-- Extrait --
Image légendée
Embryon humain à quatre cellules © Dr Elena Kontogianni / Wikimedia Commons

Une série d’expériences utilisant l’outil d’édition génétique Crispr-Cas9 pour modifier des embryons humains montre que ce processus peut apporter des modifications importantes et non souhaitées au génome, sur le site cible ou à proximité. 

Elles sont rapportées dans trois études publiées ce mois-ci sur la plateforme bioRxiv, réservée à la mise en ligne d’articles avant leur publication dans des revues. Dans un article en date du 25 juin, Nature en retrace les principales conclusions, en soulignant que « prises ensemble, elles donnent aux scientifiques un bon aperçu d’un risque peut-être sous-estimé de l’édition par Crispr-Cas9 ».

Ces résultats nourriront sans aucun doute le débat sur l’opportunité – médicale et éthique – de procéder à des modifications sur le génome humain pour prévenir certaines maladies génétiques. De telles modifications sont aujourd’hui vivement controversées, car elles créeraient une modification permanente du génome susceptible d’être transmise de génération en génération. Dans une métaphore éloquente citée par Nature, le scientifique Fyodor Urnov, du département de biologie moléculaire et cellulaire à l’université de Berkeley, explique : « Si l’édition d’embryons humains à des fins de reproduction ou d’édition de la lignée germinale était un vol spatial, les nouvelles données équivaudraient à faire exploser la fusée sur la plateforme de lancement avant le décollage ».

-- Données fournies --
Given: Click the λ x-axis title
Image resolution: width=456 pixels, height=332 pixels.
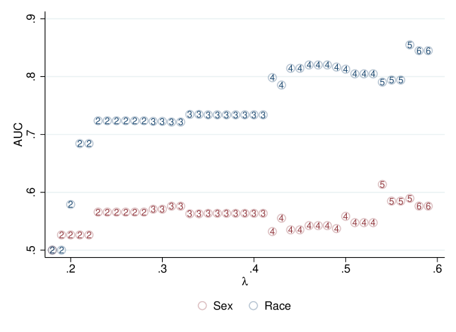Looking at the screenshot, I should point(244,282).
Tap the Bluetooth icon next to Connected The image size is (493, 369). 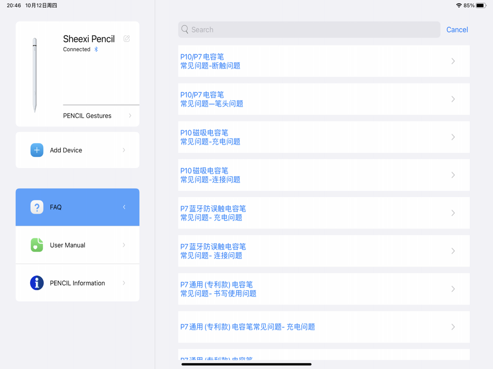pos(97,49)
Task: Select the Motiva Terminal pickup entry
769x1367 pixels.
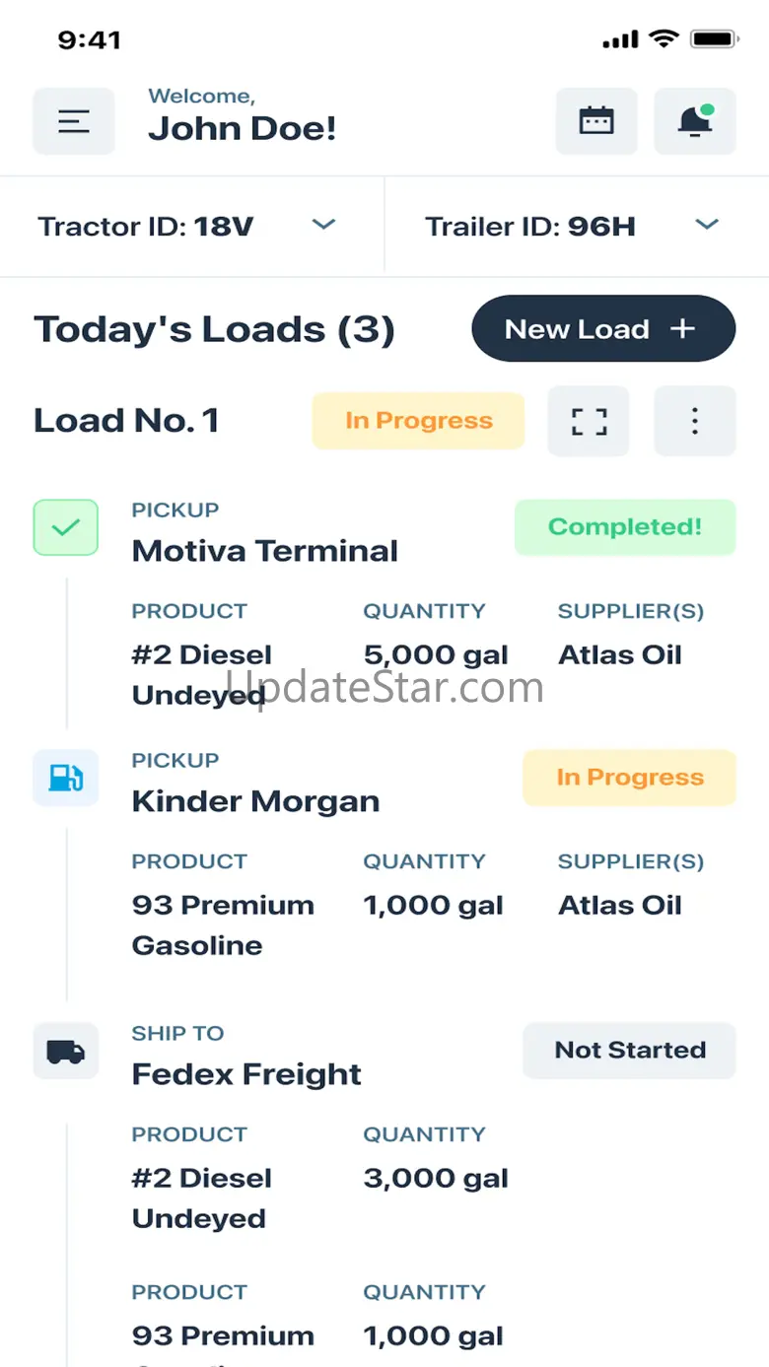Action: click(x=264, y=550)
==
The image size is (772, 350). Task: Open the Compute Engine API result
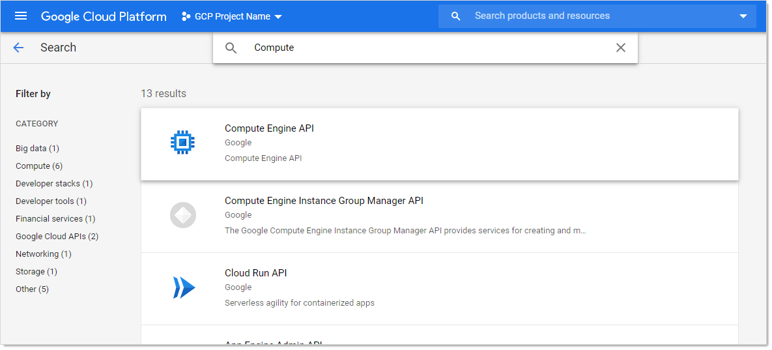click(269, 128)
--
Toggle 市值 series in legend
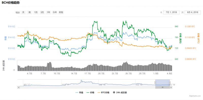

-- Consigne 1 --
D'après l'extrait, pourquoi les modifications du génome humain destinées à prévenir certaines maladies génétiques sont-elles aujourd'hui vivement controversées ? Répondez en une à trois phrases.
-- Consigne 2 --
Répondez brièvement à ces questions sur l'extrait :
(a) Sur quelle plateforme les trois études ont-elles été publiées ?
(b) À quelle date Nature a-t-elle publié son article sur ces études ?
(c) À quel département et à quelle université Fyodor Urnov est-il rattaché ?
-- Consigne 3 --
Les affirmations suivantes sont-elles conformes à l'extrait ? Pour chacune, répondez par oui ou par non et citez les mots de l'extrait qui permettent de trancher.
(a) Les trois études ont été publiées dans la revue Nature.
(b) Les modifications non souhaitées peuvent se produire sur le site cible ou à proximité.
(c) L'image montre un embryon humain à huit cellules.

-- Réponse attendue 1 --
Elles sont controversées parce qu'elles créeraient une modification permanente du génome. Cette modification serait susceptible d'être transmise de génération en génération.

-- Réponse attendue 2 --
(a) Sur la plateforme bioRxiv.
(b) Le 25 juin.
(c) Au département de biologie moléculaire et cellulaire de l'université de Berkeley.

-- Réponse attendue 3 --
(a) Non : « trois études publiées ce mois-ci sur la plateforme bioRxiv ».
(b) Oui : « des modifications importantes et non souhaitées au génome, sur le site cible ou à proximité ».
(c) Non : « Embryon humain à quatre cellules ».